Le paysage des substances stupéfiantes est en constante évolution, avec de nouvelles molécules synthétiques qui défient continuellement le système juridique. Le récent arrêt n° 26489 de la Cour de Cassation, déposé le 21 juillet 2025, clarifie la qualification juridique des cannabinoïdes synthétiques et leur rattachement au Texte Unique sur les Stupéfiants (D.P.R. n° 309/1990). Une décision fondamentale pour comprendre l'approche de la justice italienne face à ces nouveaux défis.
L'affaire, examinée par la Quatrième Chambre Pénale (Président S. D., Rapporteur U. B.), concernait l'accusé A. D'A., impliqué dans la cession illicite de cannabinoïdes synthétiques, en particulier le JWH-398. La question centrale était de savoir si une substance non explicitement répertoriée, mais dont la structure chimique est analogue à celles interdites, pouvait constituer le délit prévu par l'article 73 du D.P.R. n° 309/1990, qui punit la détention et la cession illicites de stupéfiants.
La Cour Suprême a réaffirmé un principe établi : une substance est considérée comme stupéfiante même si sa structure chimique est analogue à celle de substances déjà répertoriées. Le JWH-398 a été rattaché aux substances « analogues par leur structure aux dérivés du 3-(1-naphtoyl)indole », déjà présentes dans le tableau I du D.P.R. n° 309 de 1990. Cette interprétation a été renforcée par le D.M. du 14 octobre 2021, qui a formellement introduit le cl-2201 (JWH-398) dans le tableau I, confirmant explicitement sa classification.

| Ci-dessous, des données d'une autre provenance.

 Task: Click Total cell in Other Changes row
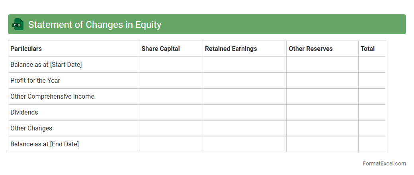click(x=372, y=128)
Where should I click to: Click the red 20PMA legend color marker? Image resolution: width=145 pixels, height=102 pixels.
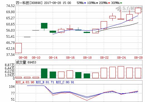coord(109,3)
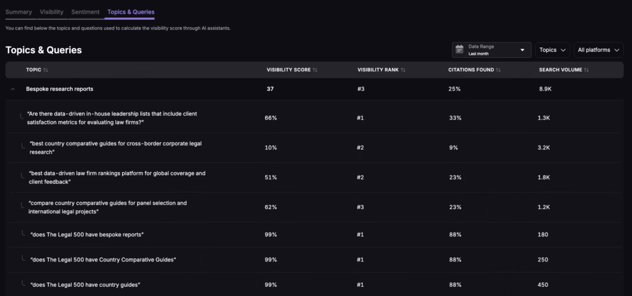The height and width of the screenshot is (296, 632).
Task: Sort by Search Volume icon
Action: (x=586, y=70)
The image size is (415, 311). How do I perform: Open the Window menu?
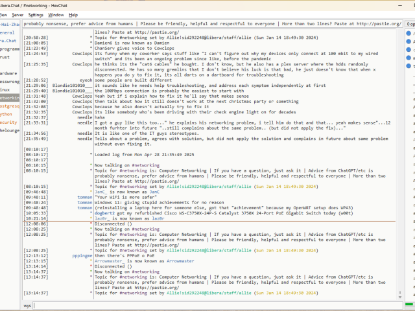56,14
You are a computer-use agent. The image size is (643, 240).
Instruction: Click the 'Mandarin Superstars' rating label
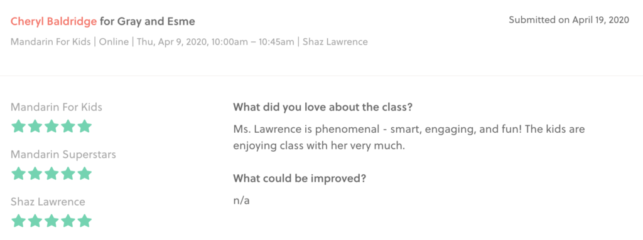pos(63,154)
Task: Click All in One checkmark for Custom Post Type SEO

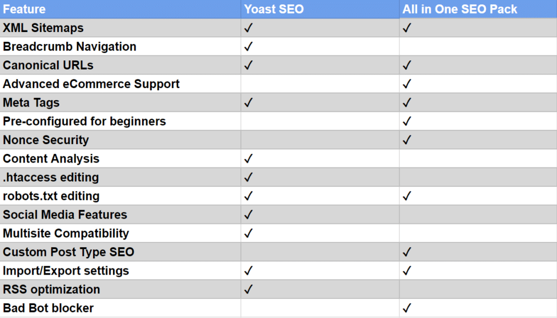Action: tap(407, 252)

Intègre le délit prévu par l'art. 73 d.P.R. 9 octobre 1990, n° 309, la cession illicite à des tiers de cannabinoïdes synthétiques, contenant les principes actifs identifiés par la sigle JWH-398, dérivé fluoré du JWH018, en ce qu'ils sont rattachables aux substances « analogues par leur structure aux dérivés du 3-(1-naphtoyl)indole », déjà présentes dans le tableau I, annexé au d.P.R. n° 309 de 1990, comme mis en évidence dans les dispositions normatives de l'arrêté ministériel du 14 octobre 2021, qui introduit dans le tableau le dénominateur spécifique cl-2201, autrement appelé JWH-398.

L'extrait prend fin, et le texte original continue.